### Extracto del documento
^^^^

Democracia y régimen político
Una serie de golpes “blandos”

Por Alejandro Campos (UBA-FSOC)

2009. Honduras. 2012. Paraguay. 2016. Brasil. Y, entre tanto, otras intentonas de desestabilización, frustradas, tanto en Ecuador (2010), como en Bolivia (2008). Durante algunos años, el continente se encontró, como en ese juego de niños, “jugando en el bosque, mientras el lobo no está”. Durante ese intervalo, estrechamos lazos entre los países latinoamericanos. Fue posible la común estrategia en Mar del Plata para rechazar el ALCA. Algunos países confluyeron en el ALBA. Entre muchos, crearon la UNASUR, y se logró la ampliación del MERCOSUR. Todo esto sucedía mientras creíamos que “el lobo no está”. Sólo que en este caso el lobo es un águila. Y, verdaderamente, aunque la creyésemos distraída en aventuras geopolíticas lejanas, nunca dejó de estar.

El poder tiene la cualidad de la opacidad. Se manifiesta disperso, huidizo. Para encontrar su lógica se hace preciso rastrear sus estrategias. Era difícil, allá por 2009, suponer que el golpe de Estado al entonces presidente hondureño Manuel Zelaya implicaba el comienzo de toda una serie de estrategias del Imperio para volver a hacer del continente su “patio trasero”. Era difícil augurar, en pleno siglo XXI, la vigencia trasnochada de la Doctrina Monroe: “América para los americanos”. Sobre todo era complejo porque ese primer golpe de estado se encontró con la condena de la OEA (siempre hegemonizada por Estados Unidos), con las sanciones económicas del Banco Mundial y del BID, y hasta con el rechazo unánime del bloque de la Unión Europea, que quitó a sus embajadores del país centroamericano. Zelaya fue depuesto, exiliado en Costa Rica, y tan sólo unos meses después se celebraron elecciones. La airada respuesta de todos esos organismos duró tan solo algunos meses. Bastó la elección de un presidente amigable (Porfirio Lobo) para que todas esas instituciones cedieran su posición inicial.

^^^^

### Material proporcionado
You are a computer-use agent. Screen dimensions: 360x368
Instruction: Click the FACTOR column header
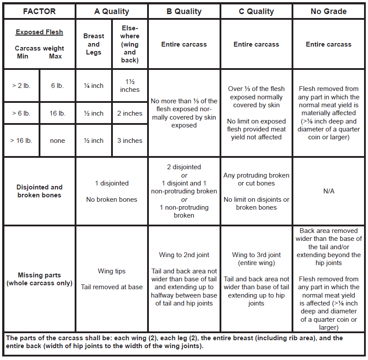pos(39,11)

^^^^

### Lista de tareas
A – Reescribe como lista, de forma más breve, el párrafo del extracto que empieza con "El poder tiene la cualidad de la opacidad", conservando sus datos principales.
B – Responde estas preguntas sobre el extracto, una por línea:
(i) ¿En qué año se menciona el golpe en Paraguay?
(ii) ¿En qué país fue exiliado Manuel Zelaya?
(iii) ¿Qué acuerdo se rechazó mediante una estrategia común en Mar del Plata?
C – Modifica el fragmento del extracto que va desde "2009. Honduras. 2012." hasta "dejó de estar.", ambos incluidos, sustituyendo "UNASUR" por "Unión de Naciones Suramericanas".
El listado constituye un material aparte del extracto.

### Resultados por tarea
A –
- El poder es opaco, disperso y huidizo; para entender su lógica hay que rastrear sus estrategias.
- En 2009 era difícil suponer que el golpe de Estado contra el presidente hondureño Manuel Zelaya iniciaba una serie de estrategias del Imperio para volver a hacer del continente su "patio trasero", o prever la vigencia de la Doctrina Monroe en el siglo XXI.
- Ese golpe fue condenado por la OEA. El Banco Mundial y el BID impusieron sanciones económicas. La Unión Europea lo rechazó de forma unánime y retiró a sus embajadores.
- Zelaya fue depuesto y exiliado en Costa Rica. Pocos meses después se celebraron elecciones.
- La respuesta de esos organismos duró solo algunos meses. Tras la elección de Porfirio Lobo, un presidente amigable, abandonaron su posición inicial.

B –
(i) 2012.
(ii) En Costa Rica.
(iii) El ALCA.

C –
2009. Honduras. 2012. Paraguay. 2016. Brasil. Y, entre tanto, otras intentonas de desestabilización, frustradas, tanto en Ecuador (2010), como en Bolivia (2008). Durante algunos años, el continente se encontró, como en ese juego de niños, “jugando en el bosque, mientras el lobo no está”. Durante ese intervalo, estrechamos lazos entre los países latinoamericanos. Fue posible la común estrategia en Mar del Plata para rechazar el ALCA. Algunos países confluyeron en el ALBA. Entre muchos, crearon la Unión de Naciones Suramericanas, y se logró la ampliación del MERCOSUR. Todo esto sucedía mientras creíamos que “el lobo no está”. Sólo que en este caso el lobo es un águila. Y, verdaderamente, aunque la creyésemos distraída en aventuras geopolíticas lejanas, nunca dejó de estar.